Chéri, fais-moi peur !

Les mains d’Orlac ne valent pas tripette, malgré un scénario assez intéressant et une distribution plutôt réussie où chacun fait le minimum syndical, mais le fait bien, des décors de qualité (et même un peu davantage, parce dès qu’on filme la Côte d’Azur du haut de la Grande corniche on émerveille toujours le spectateur) et une musique discrète mais efficace signée par Claude Bolling. Il faudrait voir ce qu’ont donné les autres adaptations du roman fantastico-policier de Maurice Renard qui avait été déjà tourné deux fois lorsque Edmond T. Gréville l’a réalisé en 1960 (une muette, Orlacs Hände de Robert Wiene en 1924, une hollywoodienne, Mad love, de Karl Freund en 1935) et plus tard, en 1962, Hands of a stranger de Newton Arnold, sans compter une dramatique télévisée, Les mains de Roxana de Philippe Setbon en 2013.

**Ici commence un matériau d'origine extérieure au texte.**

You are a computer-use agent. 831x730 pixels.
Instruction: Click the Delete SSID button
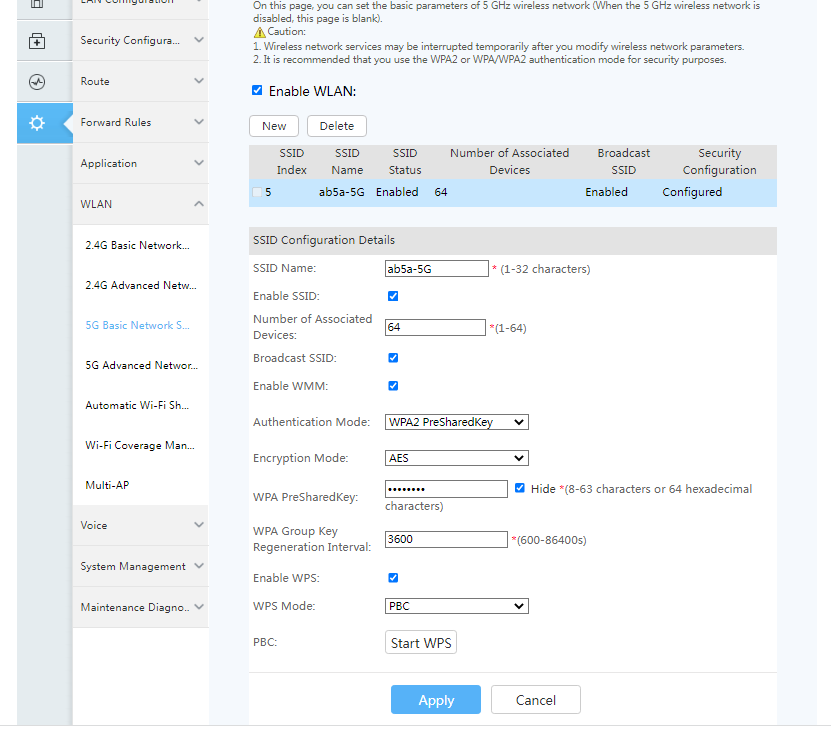tap(337, 126)
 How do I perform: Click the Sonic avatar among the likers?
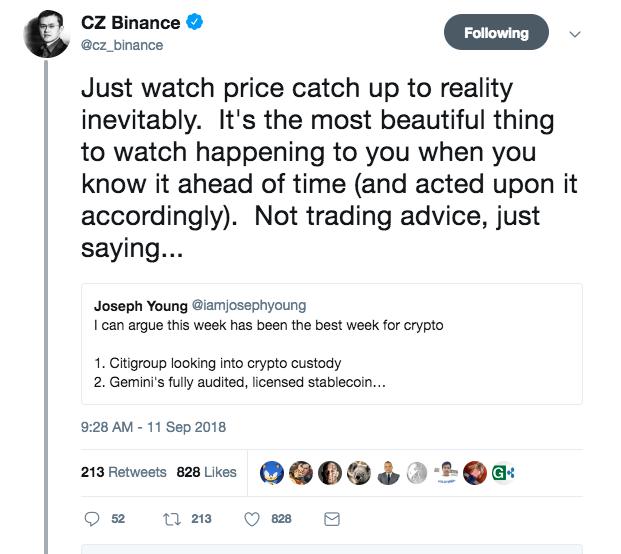point(272,472)
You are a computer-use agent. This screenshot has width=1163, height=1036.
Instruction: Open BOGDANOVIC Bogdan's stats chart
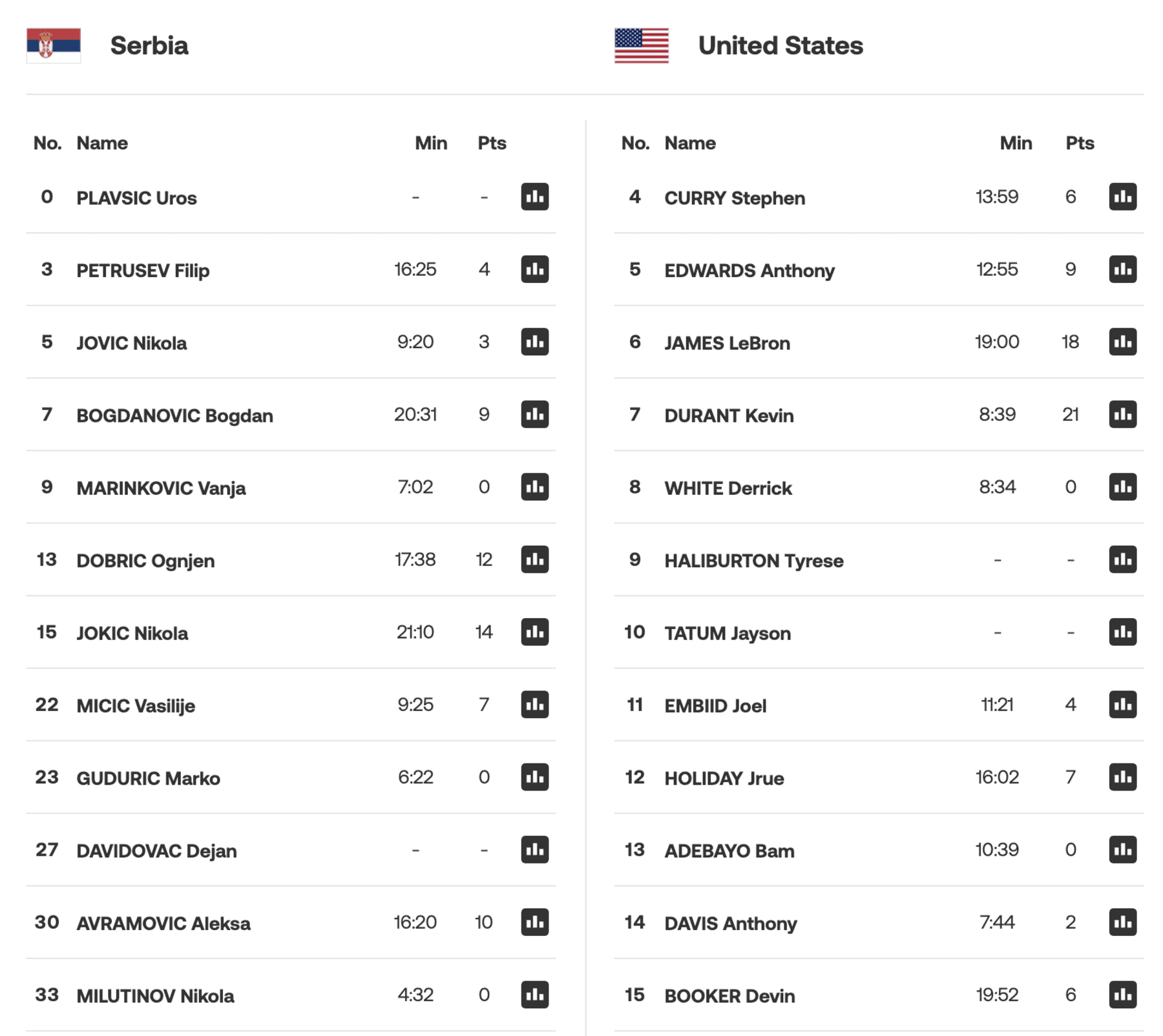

C’est dire si le thème vénéneux des greffes d’organe réalisées par des savants, peut-être fous ou mégalomanes ou dépassés par leur science (sans conscience, comme dit l’Autre) est un riche terreau pour l’angoisse. C’est naturellement, à la base, le mythe de Frankenstein et tous ses développements, c’est naturellement aussi celui des Yeux sans visage de Georges Franju (mais aussi celui des Prédateurs de la nuit de Jesus Franco). Et naturellement d’une quantité de pièces épouvantables (à tous les sens du terme) jouées jadis dans le temple de la chose, le fastueux Grand guignol, cité Chaptal, à proximité de Pigalle.

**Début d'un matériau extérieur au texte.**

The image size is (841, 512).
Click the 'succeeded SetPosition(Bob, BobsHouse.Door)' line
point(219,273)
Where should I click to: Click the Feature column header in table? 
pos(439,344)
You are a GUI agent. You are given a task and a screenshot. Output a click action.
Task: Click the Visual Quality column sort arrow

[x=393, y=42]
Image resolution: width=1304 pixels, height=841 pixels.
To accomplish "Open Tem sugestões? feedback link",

Donc Stephen Orlac (Mel Ferrer), pianiste virtuose perd ses mains (en tout cas les esquinte gravement) dans un accident d’avion ; un chirurgien bizarre mais tout aussi virtuose, le Professeur Volcheff (Donald Wolfit) lui en greffe une nouvelle paire ; mais ne seraient-ce pas celles de Louis Vasseur, un assassin guillotiné le jour même de l’accident et opportunément récupérées ? Orlac, qui s’étonne de ne pas retrouver plus vite et plus complètement son doigté et qui est sujet à de brusques crises d’irritation, commence à l’imaginer. Et, malgré toute la tendre attention que lui porte sa fiancée, Louise (Lucile Saint Simon), il se conforte peu à peu dans son obsession. D’autant qu’une épouvantable canaille, le prestidigitateur Néron (Christopher Lee), assisté d’une pauvre charmante créature qu’il domine et exploite, Li Lang (Dany Carrel) fait tout pour lui faire perdre les pédales.

On imagine assez facilement la suite : obsessions, manipulations, quiproquos, vengeances, horreurs diverses. Mais finalement, tout cela est bien lent et bien modéré : un tout petit peu de sang versé (la pauvre Li-Lang réellement transpercée par une quantité d’épées acérées dans le sarcophage du magicien, sans avoir pu s’échapper, comme d’habitude par la trappe qui lui permettait de s’esbigner et donc de faire réussir le numéro de l’illusionniste), une bagarre paresseuse, un happy end cousu de fil blanc (allez, je le dis : ce sont bien les mains de l’assassin qu’Orlac s’est vu greffer ; mais en fait Louis Vasseur, le tueur présumé, n’était pas coupable et a été victime d’une erreur judiciaire : Orlac peut donc légitimement jouir de ses appendices. Et toc !

On se demande tout de même comment Mel Ferrer, immense vedette internationale, auréolé des succès de Scaramouche, des Chevaliers de la Table ronde, de Guerre et Paix a pu venir jouer dans un petit film comme ça ; mais c’est tant mieux, parce qu’il n’est pas mal du tout ; Dany Carrel a toujours été à croquer, sa moue et sa gracieuse silhouette ont dû donner bien du souci aux ligues de vertu ; reste Christopher Lee, deux ans après Le cauchemar qui, redescendu des hauteurs de Transylvanie paraît tout de même un peu trop rageur et jaloux pour être totalement convaincant.

Mais surtout c’est le très mauvais rythme, répétitif et prévisible qui plombe Les mains d’Orlac ; on est à deux doigts de bâiller : ce n’est pas, pour un film à suspense, un très bon gage de qualité.